● **Task goal**
Can you write out everything from "Cultures of Birth" down to "and symbolic cultures." in the text on the cultural history of birth, renaming "childbirth" to "delivery" throughout?

Cultures of Birth in Early Modern Spain and Europe
A Cultural History of Birth
To study childbirth means tackling the complicated problem of body and mind, and material and symbolic cultures.
There is nothing more evident than pregnancy, much to the disgrace of unmarried girls of days of old who could not hide it and so suffered the ostracism of their mean communities. There is nothing more palpable than a newborn child which loudly claims its rights, apart from milk and human warmth. Birth asks for practical knowledge, about plants, potions, the use of instruments and, since time immemorial, demands the skilful hands of another woman who comes to the rescue of the childbearing one, facilitating the passage of the baby into the world. Midwives could not (cannot) be soft and squeamish, on the contrary: they were demanded to be strong and able to stay calm in scenarios of blood, surgical interventions, abortions, and stillborn babies.
Birth has its undeniably material aspects. However, all times and cultures (even our own one, ruled by machines) were well aware that birth is a process among living beings; therefore, its mental and psychological aspects are of prime importance. In Golden Age Spain, a good midwife was asked to be cheerful, understanding, optimistic, and, above all, to be good with words and to know how to tell stories in a persuasive way. When parturition lasted too long, says the Spanish doctor Juan Ruices de Fontecha en 1606, the midwife should keep telling «exemplary stories about happy endings, involving poor women as well as rich ones, slim, healthy, and ill ones, who delivered very well, although the process stopped in the middle, [...] about women, who after long deliveries bore delightful, strong babies, for this story-telling might do a lot to the case […].».
There is a third dimension to be added to the bodily and the psychological ones: the dimension of culture. What is at stake at childbirth is the future of a family, the perspectives of a clan, a community, even a kingdom. Birth brings about the renovation of human coexistence, the integration of a new member (sometimes two or three) into a social group, along with the readjustments such an addition always demands. No wonder, therefore, that, starting with conception or even earlier, pregnancy and birth are interpreted in the light of cultural values.
Birth is about bringing a baby into the world, sure enough, but in the background there always looms the big questions: What is life? From which moment can life be considered human? Who will have to provide for the newborn human being? What is the relationship between the living and the dead? What are the primordial human relations: maternal, paternal, or fraternal ones, to other kin, to a grandmother or a nurse? Through which rites should a child to be introduced into its family, parish, the faith of its ancestors? How are cultural and religious identities to be constructed? (Baptism and Christian names are powerful symbols in this process of creating cultural bonds).

● **Stored data**
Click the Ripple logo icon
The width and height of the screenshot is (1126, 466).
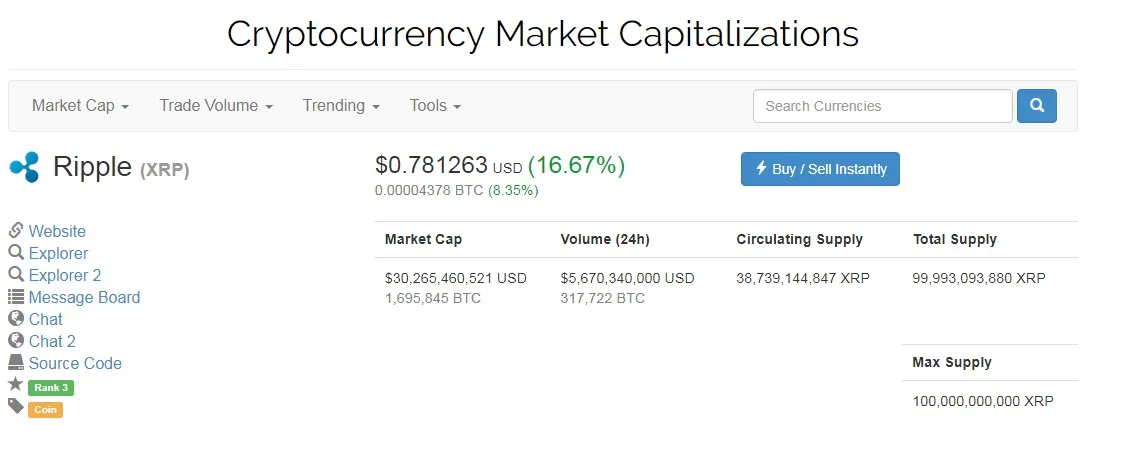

● **Task response**
Cultures of Birth in Early Modern Spain and Europe
A Cultural History of Birth
To study delivery means tackling the complicated problem of body and mind, and material and symbolic cultures.